Collected data entries
○ ○ ○ ○ ○

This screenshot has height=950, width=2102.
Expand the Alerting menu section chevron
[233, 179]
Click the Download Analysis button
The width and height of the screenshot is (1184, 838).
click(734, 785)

○ ○ ○ ○ ○

● **What you should do**: Please output every record, keeping each line exact.

● **Your solution**:
This screenshot has height=950, width=2102.
Expand the Alerting menu section chevron
[233, 179]
Click the Download Analysis button
The width and height of the screenshot is (1184, 838).
click(734, 785)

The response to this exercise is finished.